While I was talking to Rachel in my room, Mathieu had returned to the lobby to tell the rest of the staff that I had fixed the Internet. A true friend, I don’t think he shared with them how I just plugged something into a working outlet. When the elevator doors opened, the general manager of the hotel walked up to us and called me “the Messi of the Internet.” Another member of the staff told us that I had saved the hotel as if I defused a ticking bomb.
When we sat down to dinner, the restaurant manager opened with, “the hero of WiFi! Drinks are on the house.” I relished every second of this. For the first time in my career or career-adjacent activities, I think Rachel was mildly impressed. The patio was eerily quiet without music, something I did not bring up.
I settled into my chair and put the game back on my phone. I was a local celebrity. The Longhorns were playing competitive football and had retaken the lead. I had a new French friend and a free gin martini.
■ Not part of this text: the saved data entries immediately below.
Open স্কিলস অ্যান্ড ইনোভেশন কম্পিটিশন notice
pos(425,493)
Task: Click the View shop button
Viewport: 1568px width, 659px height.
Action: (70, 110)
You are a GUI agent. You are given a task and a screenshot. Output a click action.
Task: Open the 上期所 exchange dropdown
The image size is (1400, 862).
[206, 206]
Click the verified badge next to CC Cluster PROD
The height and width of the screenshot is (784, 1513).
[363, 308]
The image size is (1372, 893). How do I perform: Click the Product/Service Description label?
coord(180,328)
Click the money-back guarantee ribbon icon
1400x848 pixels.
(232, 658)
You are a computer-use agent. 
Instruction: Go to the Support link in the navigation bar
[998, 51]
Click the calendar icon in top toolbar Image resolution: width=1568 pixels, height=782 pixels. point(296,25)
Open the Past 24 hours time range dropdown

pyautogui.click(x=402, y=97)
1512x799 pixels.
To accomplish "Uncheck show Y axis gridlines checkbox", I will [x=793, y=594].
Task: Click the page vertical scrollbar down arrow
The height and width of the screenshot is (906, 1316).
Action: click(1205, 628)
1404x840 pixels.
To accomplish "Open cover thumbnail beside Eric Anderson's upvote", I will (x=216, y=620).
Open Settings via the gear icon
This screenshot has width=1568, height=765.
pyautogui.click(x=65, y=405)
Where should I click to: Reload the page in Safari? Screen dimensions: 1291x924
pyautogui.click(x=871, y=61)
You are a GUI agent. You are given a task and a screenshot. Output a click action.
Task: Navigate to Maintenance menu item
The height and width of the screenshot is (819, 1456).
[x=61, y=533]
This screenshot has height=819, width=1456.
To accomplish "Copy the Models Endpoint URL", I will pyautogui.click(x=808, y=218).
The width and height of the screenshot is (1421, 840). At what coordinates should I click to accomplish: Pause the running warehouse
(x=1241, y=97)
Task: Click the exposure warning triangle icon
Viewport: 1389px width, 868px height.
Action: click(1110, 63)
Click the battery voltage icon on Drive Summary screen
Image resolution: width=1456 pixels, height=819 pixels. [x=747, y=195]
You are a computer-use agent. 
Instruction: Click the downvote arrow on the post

However, during my fête, Alabama had marched 61 yards down the field. We missed a sack. They lined up for a game-winning field goal and nailed it. Bama was inevitable and won. The Longhorn nation returned to our lost decade having briefly experienced more hope than we deserved.
Rachel attempted to cheer me up but I am a petulant child about losing. The waiter brought the check on a hand-written piece of paper along with the payment terminal, which I assume has cellular connectivity. Their point-of-sale system was not working and so they could not print bills. I think that was my fault, too. Je suis désolé.